Trump-era Medicare program under increased scrutiny
The program allows private companies to participate in Medicare as part of a broader health department effort to improve care while limiting the government's costs.
By RACHAEL LEVY and ADAM CANCRYN
The Biden administration is debating whether to overhaul a major Trump-era program tied to Medicare as soon as this week in the face of rising pressure from prominent progressive Democrats, more than a half-dozen people familiar with the matter told POLITICO.
The Trump program — known as a direct contracting model — allows private companies to participate in Medicare as part of a broader health department effort to improve care while limiting the government’s costs.
Yet the initiative has since come under increased scrutiny from the left, setting up a clash between the administration and liberals like Sen. Elizabeth Warren and Rep. Pramila Jayapal , who warn that Biden is smoothing a path to privatizing Medicare by keeping it intact.
Warren, during a finance committee hearing earlier this month, blasted the direct contracting model for attracting “corporate vultures hoping to feed on Medicare” — remarks that two people familiar with the matter said caught the attention of the White House and hastened a reevaluation of the policy. The program aims to allow medical providers to get paid more if they keep patients healthier and reduce overall costs to Medicare.
Biden health officials are weighing a range of potential changes, from new constraints to outright termination, the people familiar with the matter said.
Providers participating in the program expect a decision on Thursday, several of them told POLITICO. “We’re cautiously optimistic that they won’t stop direct contracting immediately and they will do some revisions that will make it even better,” said Valinda Rutledge, a health care lobbyist at America’s Physician Groups, which represents direct contacting providers.
A Centers for Medicare and Medicaid Services spokesperson said the agency is considering external comments about its Global and Professional Direct Contracting Model, and that the agency will soon provide more information about the program’s future.
The internal review prompted a lobbying blitz from provider groups that support the direct contracting model and argue that eliminating it would waste time and money that the pilot’s participants, including medical groups and insurers, spent adapting to its requirements. The program is part of a longstanding, bipartisan effort to shift providers away from fee-for-service health care and toward new models that promote cooperation between providers and insurers.
CMS last year enrolled 53 organizations in the program, which is one of the Trump administration’s few surviving health policies, in a move seen as a public vote of confidence that the administration planned to keep it.
More than 200 health care groups and medical providers signed a letter Monday pleading with the health department to ensure the program’s survival, saying they’ve “worked tirelessly, most recently in the face of a global pandemic, to move towards a health care delivery and payment system that emphasizes quality and value.”
Some program supporters also warned that making changes now would deal a reputational blow to CMS’ Innovation Center — which is a central incubator for new policies aimed at improving care. Within CMS, one official said canceling a model years in the making risked frustrating policy staffers and prompting an exodus from the agency.

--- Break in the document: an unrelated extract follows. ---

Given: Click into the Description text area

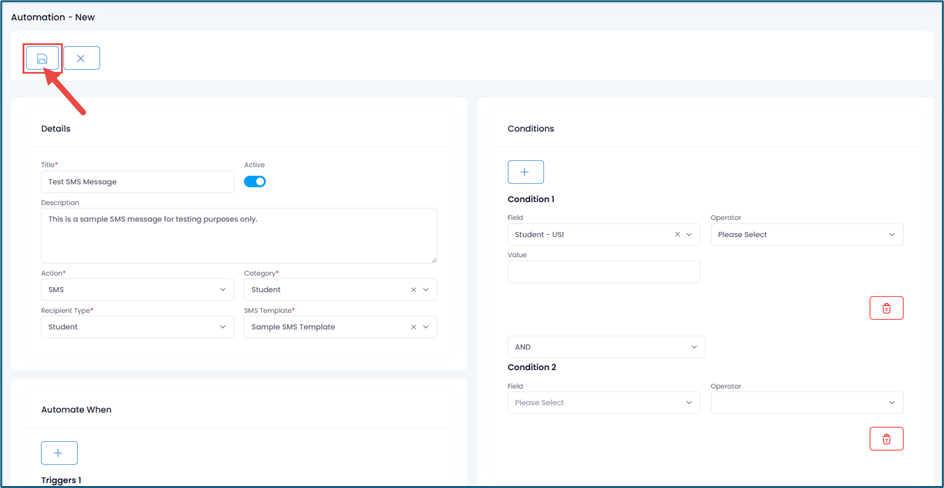Looking at the screenshot, I should pyautogui.click(x=238, y=235).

“If they’re going to make significant changes, or flat-out cancel a model, that’s going to have a chilling effect,” said Darryl Drevna, the senior director of regulatory affairs for physician trade group AMGA.
Yet despite widespread support for experimenting with new provider models, the administration has faced sustained pressure from the left over this particular program because it allows private companies to manage the care of beneficiaries who originally signed up for traditional, government-run Medicare.
Progressives have separately long criticized private insurers participating in the Medicare Advantage program for driving up costs, pointing to audits showing that the insurers routinely overcharge the government for care.
The direct contracting program’s first round of sign-ups last April also included a number of insurance companies and private equity-backed corporations, a development that cut against the administration’s broader goal of making care more efficient and intensified skepticism from liberal health groups.
Physicians for a National Health Program, an advocacy group for single-payer health care, sent HHS a letter Tuesday criticizing direct contracting for having “tarnished” the Innovation Center’s standing, adding that “ending the program would demonstrate a commitment to improved integrity and the best interests of beneficiaries.”
“We’re at a difficult passage here,” said Don Berwick, an Obama-era CMS administrator who supports altering the program, rather than eliminating it. “Mixed in together are providers that you want to support and insurers that really, in my view, just add cost without adding value.”
Jayapal, who heads the Congressional Progressive Caucus, led 50 lawmakers last month in calling for an end to direct contracting, saying it is a means to “privatize traditional Medicare by funneling beneficiaries, without their knowledge” to private insurers.
Variations of the model have come under scrutiny before. Last March, CMMI announced it would review a direct contracting model that was set to test whether providers can improve care by managing it by geographic region.
But the latest surge of criticism from prominent progressives is the strongest challenge yet to the program.
“There’s a dynamic with the left that they have to deal with for sure,” said Mara McDermott, who represents providers in the direct contracting model at lobbying firm McDermott+Consulting.